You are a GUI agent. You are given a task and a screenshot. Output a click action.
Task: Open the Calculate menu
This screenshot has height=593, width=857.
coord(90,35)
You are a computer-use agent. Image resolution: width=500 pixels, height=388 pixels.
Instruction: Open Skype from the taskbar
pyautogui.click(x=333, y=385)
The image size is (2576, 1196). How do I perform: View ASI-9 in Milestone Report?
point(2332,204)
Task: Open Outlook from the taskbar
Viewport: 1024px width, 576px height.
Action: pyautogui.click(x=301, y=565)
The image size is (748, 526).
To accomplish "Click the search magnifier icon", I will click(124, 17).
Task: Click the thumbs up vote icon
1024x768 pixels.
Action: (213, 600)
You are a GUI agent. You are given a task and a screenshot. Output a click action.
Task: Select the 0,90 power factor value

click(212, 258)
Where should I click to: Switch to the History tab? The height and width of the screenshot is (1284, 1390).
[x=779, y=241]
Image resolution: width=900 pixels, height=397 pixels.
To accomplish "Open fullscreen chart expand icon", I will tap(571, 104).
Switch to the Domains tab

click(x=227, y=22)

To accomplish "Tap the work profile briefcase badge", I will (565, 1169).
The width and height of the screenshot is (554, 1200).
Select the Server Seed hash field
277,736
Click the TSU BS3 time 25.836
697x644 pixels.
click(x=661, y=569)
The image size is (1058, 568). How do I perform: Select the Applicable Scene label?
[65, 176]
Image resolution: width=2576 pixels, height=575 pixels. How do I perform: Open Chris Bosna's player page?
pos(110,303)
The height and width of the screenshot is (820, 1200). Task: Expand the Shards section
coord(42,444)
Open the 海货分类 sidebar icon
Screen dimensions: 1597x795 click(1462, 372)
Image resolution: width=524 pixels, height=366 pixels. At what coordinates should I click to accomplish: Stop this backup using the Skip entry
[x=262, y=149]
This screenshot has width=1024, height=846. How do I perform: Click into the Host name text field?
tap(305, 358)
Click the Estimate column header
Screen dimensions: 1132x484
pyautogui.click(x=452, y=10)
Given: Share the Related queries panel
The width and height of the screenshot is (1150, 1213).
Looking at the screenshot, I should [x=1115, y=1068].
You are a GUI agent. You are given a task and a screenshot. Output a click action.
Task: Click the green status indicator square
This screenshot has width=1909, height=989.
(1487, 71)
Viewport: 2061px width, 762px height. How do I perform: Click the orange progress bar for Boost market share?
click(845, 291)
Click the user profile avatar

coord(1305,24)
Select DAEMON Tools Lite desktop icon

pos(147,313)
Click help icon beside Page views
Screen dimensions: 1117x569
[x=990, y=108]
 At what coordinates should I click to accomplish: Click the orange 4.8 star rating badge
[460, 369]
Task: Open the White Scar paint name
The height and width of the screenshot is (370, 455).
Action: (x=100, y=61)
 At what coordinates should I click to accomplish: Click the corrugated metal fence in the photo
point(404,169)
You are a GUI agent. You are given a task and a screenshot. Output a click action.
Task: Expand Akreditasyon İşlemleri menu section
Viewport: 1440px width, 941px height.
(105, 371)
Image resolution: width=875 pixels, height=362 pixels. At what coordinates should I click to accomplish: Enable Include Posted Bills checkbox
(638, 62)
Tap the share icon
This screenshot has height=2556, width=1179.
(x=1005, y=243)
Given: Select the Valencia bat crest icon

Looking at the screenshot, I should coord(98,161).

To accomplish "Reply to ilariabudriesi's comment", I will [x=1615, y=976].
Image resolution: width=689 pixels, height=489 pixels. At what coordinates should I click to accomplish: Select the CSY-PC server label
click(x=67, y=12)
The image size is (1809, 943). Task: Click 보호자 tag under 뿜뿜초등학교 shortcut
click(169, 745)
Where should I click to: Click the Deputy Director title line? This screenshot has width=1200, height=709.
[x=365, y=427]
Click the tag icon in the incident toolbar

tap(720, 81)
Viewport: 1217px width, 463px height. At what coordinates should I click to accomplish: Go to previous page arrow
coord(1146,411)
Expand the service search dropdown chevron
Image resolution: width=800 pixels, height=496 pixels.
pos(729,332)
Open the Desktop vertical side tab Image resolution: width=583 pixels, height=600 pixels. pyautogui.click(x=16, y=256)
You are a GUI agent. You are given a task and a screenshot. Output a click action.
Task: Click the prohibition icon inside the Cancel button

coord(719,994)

※

Task directions -
Each line from the one containing "Given: Select the Valencia bat crest icon" to the end of the entries above should be copied exactly, and no other line.

Written response -
Given: Select the Valencia bat crest icon

Looking at the screenshot, I should coord(98,161).

To accomplish "Reply to ilariabudriesi's comment", I will [x=1615, y=976].
Image resolution: width=689 pixels, height=489 pixels. At what coordinates should I click to accomplish: Select the CSY-PC server label
click(x=67, y=12)
The image size is (1809, 943). Task: Click 보호자 tag under 뿜뿜초등학교 shortcut
click(169, 745)
Where should I click to: Click the Deputy Director title line? This screenshot has width=1200, height=709.
[x=365, y=427]
Click the tag icon in the incident toolbar

tap(720, 81)
Viewport: 1217px width, 463px height. At what coordinates should I click to accomplish: Go to previous page arrow
coord(1146,411)
Expand the service search dropdown chevron
Image resolution: width=800 pixels, height=496 pixels.
pos(729,332)
Open the Desktop vertical side tab Image resolution: width=583 pixels, height=600 pixels. pyautogui.click(x=16, y=256)
You are a GUI agent. You are given a task and a screenshot. Output a click action.
Task: Click the prohibition icon inside the Cancel button

coord(719,994)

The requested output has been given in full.